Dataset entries

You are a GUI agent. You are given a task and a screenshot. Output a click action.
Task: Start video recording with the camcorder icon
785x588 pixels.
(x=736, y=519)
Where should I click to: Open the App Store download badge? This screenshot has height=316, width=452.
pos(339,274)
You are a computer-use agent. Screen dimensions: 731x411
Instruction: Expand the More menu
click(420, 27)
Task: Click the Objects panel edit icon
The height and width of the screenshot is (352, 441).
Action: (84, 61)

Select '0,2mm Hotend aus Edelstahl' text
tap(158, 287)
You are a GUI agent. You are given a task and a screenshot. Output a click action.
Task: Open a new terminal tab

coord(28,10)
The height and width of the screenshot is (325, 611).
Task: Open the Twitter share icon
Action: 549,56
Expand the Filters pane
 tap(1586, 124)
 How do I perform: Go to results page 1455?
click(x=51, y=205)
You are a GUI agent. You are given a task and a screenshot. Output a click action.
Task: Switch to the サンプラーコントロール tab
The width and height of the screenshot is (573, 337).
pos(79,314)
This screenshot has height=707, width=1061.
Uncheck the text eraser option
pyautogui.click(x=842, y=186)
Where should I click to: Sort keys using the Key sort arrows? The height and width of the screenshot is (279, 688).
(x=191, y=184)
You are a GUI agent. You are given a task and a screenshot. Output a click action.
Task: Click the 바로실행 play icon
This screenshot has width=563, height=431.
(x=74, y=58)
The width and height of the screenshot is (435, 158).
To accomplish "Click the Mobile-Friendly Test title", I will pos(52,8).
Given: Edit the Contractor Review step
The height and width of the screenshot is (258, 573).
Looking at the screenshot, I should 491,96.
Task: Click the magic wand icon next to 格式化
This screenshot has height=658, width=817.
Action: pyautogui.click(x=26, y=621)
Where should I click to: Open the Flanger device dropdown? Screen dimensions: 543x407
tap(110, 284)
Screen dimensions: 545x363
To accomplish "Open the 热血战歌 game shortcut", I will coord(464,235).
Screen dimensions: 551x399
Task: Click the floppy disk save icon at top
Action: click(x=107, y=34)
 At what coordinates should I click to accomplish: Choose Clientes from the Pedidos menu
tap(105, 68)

### INSTRUCTIONS FOR THE TASK:
Every line from the one containing "The width and height of the screenshot is (573, 337)." through the final line of the data above is to be restated word for word, and nothing more.

### SOLUTION TO THE EXERCISE:
The width and height of the screenshot is (573, 337).
pos(79,314)
This screenshot has height=707, width=1061.
Uncheck the text eraser option
pyautogui.click(x=842, y=186)
Where should I click to: Sort keys using the Key sort arrows? The height and width of the screenshot is (279, 688).
(x=191, y=184)
You are a GUI agent. You are given a task and a screenshot. Output a click action.
Task: Click the 바로실행 play icon
This screenshot has width=563, height=431.
(x=74, y=58)
The width and height of the screenshot is (435, 158).
To accomplish "Click the Mobile-Friendly Test title", I will pos(52,8).
Given: Edit the Contractor Review step
The height and width of the screenshot is (258, 573).
Looking at the screenshot, I should 491,96.
Task: Click the magic wand icon next to 格式化
This screenshot has height=658, width=817.
Action: pyautogui.click(x=26, y=621)
Where should I click to: Open the Flanger device dropdown? Screen dimensions: 543x407
tap(110, 284)
Screen dimensions: 545x363
To accomplish "Open the 热血战歌 game shortcut", I will coord(464,235).
Screen dimensions: 551x399
Task: Click the floppy disk save icon at top
Action: click(x=107, y=34)
 At what coordinates should I click to accomplish: Choose Clientes from the Pedidos menu
tap(105, 68)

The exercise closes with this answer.